Sunday, October 10, 2010
An effort to explore the both sides of a coin.......
I remember rushing out of Rajeev’s Apartment in anger but I still don’t remember why I was in such a mood.I was dead drunk trying to make my way to my PG at the dead of the night. I was so stoned that I could barely walk. Before I could realize I stumbled and tripped across the subway stairs. I don’t really recollect what happened next……
I was blinded by scorching white light when I first opened my eyes and it was then I first saw her. She was too plain to even be a nurse. Her hair was neatly tied and her face was pale. She was nowhere close to kind of girls I dated and there was this look in her eyes, a look of concern and that of anxiety which made me feel alive inspite of all the body pain which held me to the hospital bed.
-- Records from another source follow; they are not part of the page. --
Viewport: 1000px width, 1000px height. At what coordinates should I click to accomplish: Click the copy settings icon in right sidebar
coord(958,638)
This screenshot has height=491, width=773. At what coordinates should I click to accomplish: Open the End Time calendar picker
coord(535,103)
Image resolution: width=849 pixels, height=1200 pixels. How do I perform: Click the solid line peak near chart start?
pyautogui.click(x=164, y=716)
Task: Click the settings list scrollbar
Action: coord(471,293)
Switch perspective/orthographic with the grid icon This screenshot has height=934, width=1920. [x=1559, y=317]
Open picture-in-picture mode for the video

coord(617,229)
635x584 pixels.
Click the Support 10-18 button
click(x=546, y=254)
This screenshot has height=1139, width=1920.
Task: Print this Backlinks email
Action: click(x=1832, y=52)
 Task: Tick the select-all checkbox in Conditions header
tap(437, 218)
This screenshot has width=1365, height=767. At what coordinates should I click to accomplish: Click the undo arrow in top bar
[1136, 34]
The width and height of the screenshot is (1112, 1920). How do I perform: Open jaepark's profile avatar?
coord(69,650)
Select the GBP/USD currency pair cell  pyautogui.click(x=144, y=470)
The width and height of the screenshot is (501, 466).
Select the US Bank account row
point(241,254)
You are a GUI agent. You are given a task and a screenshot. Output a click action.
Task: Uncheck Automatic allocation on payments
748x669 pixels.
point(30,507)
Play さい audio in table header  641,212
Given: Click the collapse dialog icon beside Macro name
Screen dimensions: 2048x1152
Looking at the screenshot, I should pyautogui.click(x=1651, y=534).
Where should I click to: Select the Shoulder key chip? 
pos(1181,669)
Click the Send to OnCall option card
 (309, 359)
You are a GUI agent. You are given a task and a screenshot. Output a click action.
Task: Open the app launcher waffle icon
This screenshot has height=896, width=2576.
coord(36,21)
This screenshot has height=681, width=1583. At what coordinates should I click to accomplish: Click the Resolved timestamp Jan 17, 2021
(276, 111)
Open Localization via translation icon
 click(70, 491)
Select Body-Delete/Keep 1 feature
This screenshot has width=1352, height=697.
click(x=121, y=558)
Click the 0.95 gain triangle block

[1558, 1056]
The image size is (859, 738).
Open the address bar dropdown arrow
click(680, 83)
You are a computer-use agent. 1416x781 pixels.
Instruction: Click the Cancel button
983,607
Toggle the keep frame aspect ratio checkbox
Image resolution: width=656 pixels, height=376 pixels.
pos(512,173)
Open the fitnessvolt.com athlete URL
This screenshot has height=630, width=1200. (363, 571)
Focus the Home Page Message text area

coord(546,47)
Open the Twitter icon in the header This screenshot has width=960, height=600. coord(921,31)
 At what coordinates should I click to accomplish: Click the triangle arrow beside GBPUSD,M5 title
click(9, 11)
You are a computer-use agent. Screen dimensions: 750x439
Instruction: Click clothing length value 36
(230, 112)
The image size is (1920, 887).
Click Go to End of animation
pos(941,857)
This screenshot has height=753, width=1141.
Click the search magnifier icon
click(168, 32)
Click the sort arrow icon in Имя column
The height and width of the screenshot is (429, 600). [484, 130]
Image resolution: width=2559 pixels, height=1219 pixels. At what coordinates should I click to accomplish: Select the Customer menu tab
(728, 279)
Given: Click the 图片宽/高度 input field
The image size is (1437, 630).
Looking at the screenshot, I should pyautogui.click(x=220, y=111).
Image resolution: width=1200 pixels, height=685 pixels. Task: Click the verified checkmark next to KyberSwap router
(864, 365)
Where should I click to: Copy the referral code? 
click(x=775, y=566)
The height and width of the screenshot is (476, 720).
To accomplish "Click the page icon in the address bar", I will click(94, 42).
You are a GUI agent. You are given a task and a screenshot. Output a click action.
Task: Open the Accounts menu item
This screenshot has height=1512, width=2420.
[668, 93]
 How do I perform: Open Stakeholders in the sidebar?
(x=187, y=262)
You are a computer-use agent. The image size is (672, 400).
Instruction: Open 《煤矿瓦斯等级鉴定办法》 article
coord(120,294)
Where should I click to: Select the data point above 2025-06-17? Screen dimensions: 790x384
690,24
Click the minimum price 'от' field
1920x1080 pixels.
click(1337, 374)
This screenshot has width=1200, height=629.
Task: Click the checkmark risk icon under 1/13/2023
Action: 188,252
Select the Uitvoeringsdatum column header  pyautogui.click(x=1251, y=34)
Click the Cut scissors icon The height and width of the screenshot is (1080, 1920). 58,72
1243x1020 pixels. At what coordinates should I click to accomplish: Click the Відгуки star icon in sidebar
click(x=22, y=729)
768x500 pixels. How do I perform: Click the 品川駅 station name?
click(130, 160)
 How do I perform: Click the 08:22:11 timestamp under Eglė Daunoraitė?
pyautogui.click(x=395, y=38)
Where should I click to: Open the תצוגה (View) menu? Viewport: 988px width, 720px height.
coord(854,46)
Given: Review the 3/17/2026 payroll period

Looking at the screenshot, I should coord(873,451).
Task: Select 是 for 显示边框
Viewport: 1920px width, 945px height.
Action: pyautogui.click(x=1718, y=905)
She used to come every day, bring me flowers and cards which she made herself. We talked about a lot of things apart from ourselves which is why I don’t even know her name. I longingly waited for her on the day of my release but she was nowhere to be seen. All I got was a note of her saying-“It was a pleasure knowing you. Keep safe and take good care of yourself.”…………….
All I knew was that I had never seen anything so beautiful. All I knew that he was in pain and needs immediate help. I remember begging for help in order to take him to the hospital. It was not before an hour and half when I finally succeeded in my endeavour. I came everyday to see him. I remember touching his wounds in anguish, I remember flinching in his sleep. His entire face was bruised but he still managed to look divine. Inspite of being in intense agony he was an epitome of hope in my lonely life. For an entire week I spend most of time sitting beside his hospital watching him go to sleep. I felt that if he was by my side nothing could ever go wrong.
It was not before the day of his release that reality struck me. I was not some college cheerleader or the daughter of a millionaire….I was not even the kind of girl, a guy would introduce to his friends. I was just plain and reserved and nothing changes that…Not even the prospect of new found love. I knew that I was not strong enough to stand against a heartbreak….I knew that I could never curb anyone’s existence just because I could not get used to changes.
And so I left. His image comes back to me off and on to make me realize that love is not always about a lifetime of togetherness but about certain moments. Moments which keep you alive, moments which tell you to never give up on love come what may……I still hope that I will get to see him someday but then again the course of love never did run smooth, and never will.